Some accomplishments were dramatic, such as the digital unrolling and deciphering
of scrolls turned to charcoal by flash combustion. Seminal funding for research on
digital restoration and remediation of cultural artifacts and ancient written works was
provided by digital libraries research programs. The advantages of digital versions of
inscribed materials are manifest. They can be stored, copied, disseminated and
shared, allowing students and scholars worldwide to collaborate on the analysis and
interpretation of invaluable inscribed works for which direct access is not possible.
Basic repository standards offer memory institutions the means to link collections
with others of the kind, provided that acceptable cross-institutional arrangements can
be made.
Digital libraries technologies can offer much more by adding additional identity,
structure, representation, and relational properties at the data element level words,
graphemes, illustrations, maps, and other elements making up the larger whole. For
the scholar then, enhanced linking capabilities across mixed-media collections can
enhance the data gathering and analysis stages of the workflow. At the same time,
new toolsets become available for use and, in some cases, automate what were
normally manual tasks. As a result, a scholar in one location can access, search and
gather information from a large number of geographically distributed repositories and
collaborate with peers in real-time. The benefits of these capabilities cannot be
overstated. The impact is such that research that would have taken years to
accomplish only a few decades ago can now be completed in a matter of months.
Moreover, open access journals and open data practices provide for rapid dissemination of findings. Collaboration and unencumbered access to digital
libraries sustain the interdisciplinary dialogues that move scholarly work forward.
The complementarity of digital libraries and epigraphy, and paleography is farreaching and likely to provide new models for other studies. Epigraphy is taken here
to focus on pre-codex inscriptions establishing the origins and context of creation
with the aim of producing a readable, coherent work. Paleography focuses, in part,
on hand-written manuscripts created prior to the print era. Like epigraphic scholars,
paleographic scholars are concerned with the origins, and circumstances that
motivated the creation of the work, with a primary interest in bringing to light the
original inscriptions as well as those markings added by readers in the centuries
following the creation of the work. Understanding the meaning and significance of
the written content can then be studied by historians and other domain scholars.
There is considerable overlap that supports transdisciplinary work. Taken together,
the advances in the past several decades have led to a rapid creation of new primary
source materials, enhanced access methods and new epistemological frameworks
for evidence-based research in the digital humanities.

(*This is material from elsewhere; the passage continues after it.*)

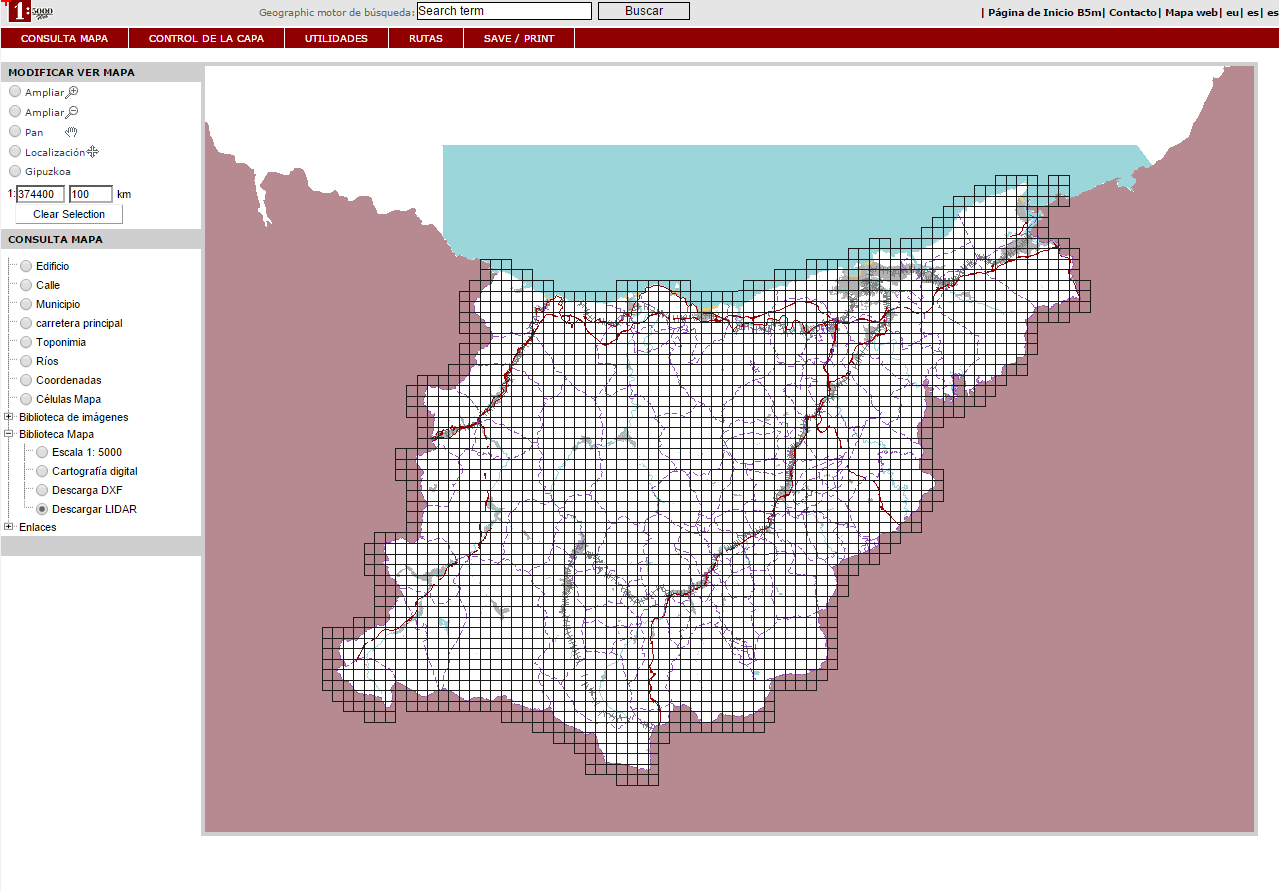
Task: Click the zoom-in magnifier icon
Action: pos(72,91)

Topics of interest include, but are not limited to:
Digital libraries of ancient written works
Innovative tools for access, retrieval, browsing, navigation and linking to external sites
Research related to creating digital facsimiles of inscribed cultural artifacts and end-toend workflow descriptions
Multi-disciplinary requirements for remediation and recovery of textual content from
inscribed artifacts
International collaborative projects to aggregate and link digital collections of
manuscripts
Consortium arrangements and management mechanisms
State-of-the-art applications of digital libraries tools and services for epigraphy and
paleography research
Applications of computer vision, computer graphics, and information visualization tools
for rendering inscribed artifacts
Interoperability requirements: metadata definitions, syntactic and semantic standards
Data stewardship to develop sustainable collections and promote reuse of data assets
Scholarly impact of specific projects and future needs and opportunities
Important Dates:
Manuscripts submission due date: October 1, 2021
Reviewing submitted manuscripts starts immediately after submission, and manuscripts
appear online as Online First articles soon after acceptance.

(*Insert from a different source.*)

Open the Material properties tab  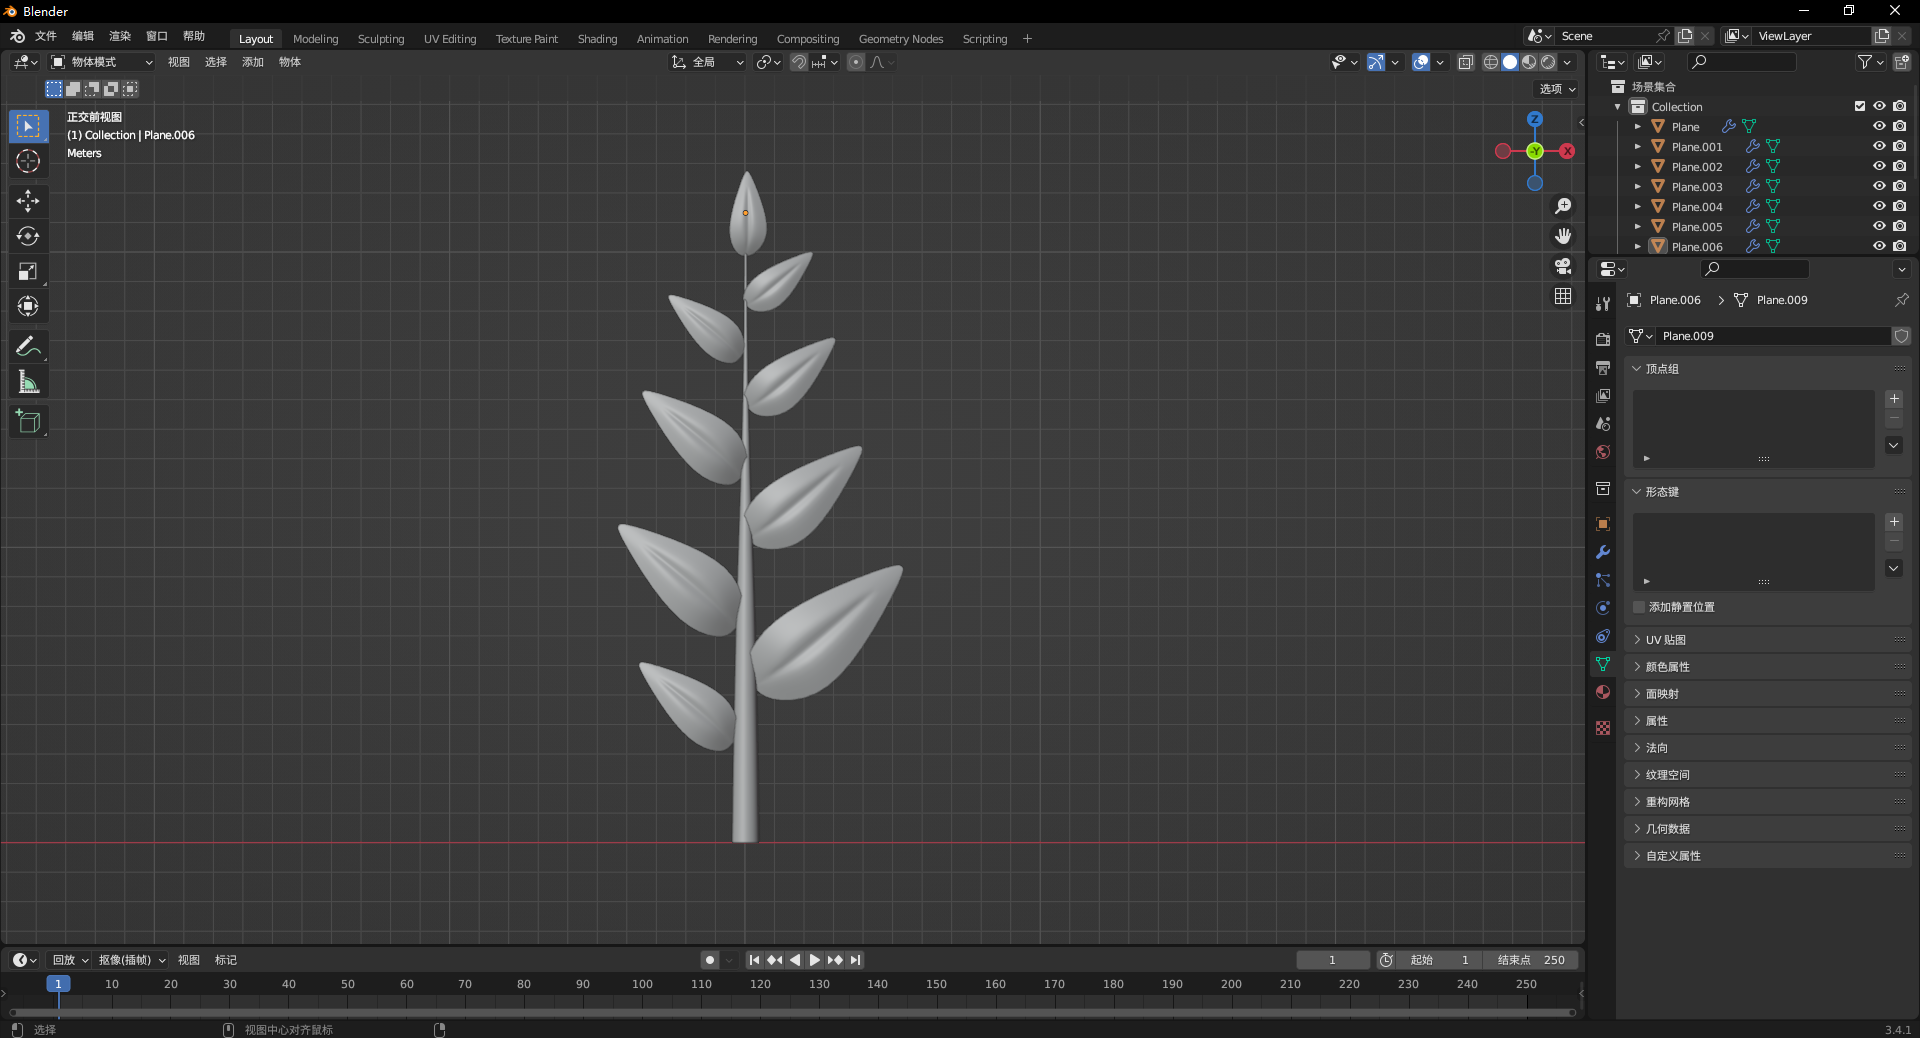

Anticipated publication date: February 1, 2022
Submission Guidelines:
Authors are invited to submit original manuscripts that have not been published and
arenot currently under review by other journals or conferences. Authors will be asked
for their help to review other manuscripts submitted to this special issue due to their
expertise in the field of this special issue.
Manuscripts need to be prepared according to the Instructions for Authors provided on
the IJDL online submission page at
https://www.editorialmanager.com/ijdl/default.aspx.Submitted manuscripts will be
peer-reviewed according to the IJDL reviewing procedure. Note that the page limit of
manuscripts is 12 (double column format).
During the submission procedure in Editorial Manager
International Journal on Digital Libraries
(https://www.editorialmanager.com/ijdl/default.aspx), at the submission step
'Additional Information', authors should select the special issue title.
Special issues are reviewed and published on a "fast track" basis. Prior to sending
fullmanuscripts, it is highly recommended to query their appropriateness for the
specialissue from the guest editors whose contact information is provided below.
Guest Editors:
Stephen M Griffin, Independent Scholar (prev. NSF, LoC, University of Pittsburgh),
[log in to unmask] (Lead Guest Editor)
Co-Editors
Michael Lesk, Rutgers University, [log in to unmask]
Ιmilie Page-Peron, Cuneiform Digital Library Initiative, [log in to unmask]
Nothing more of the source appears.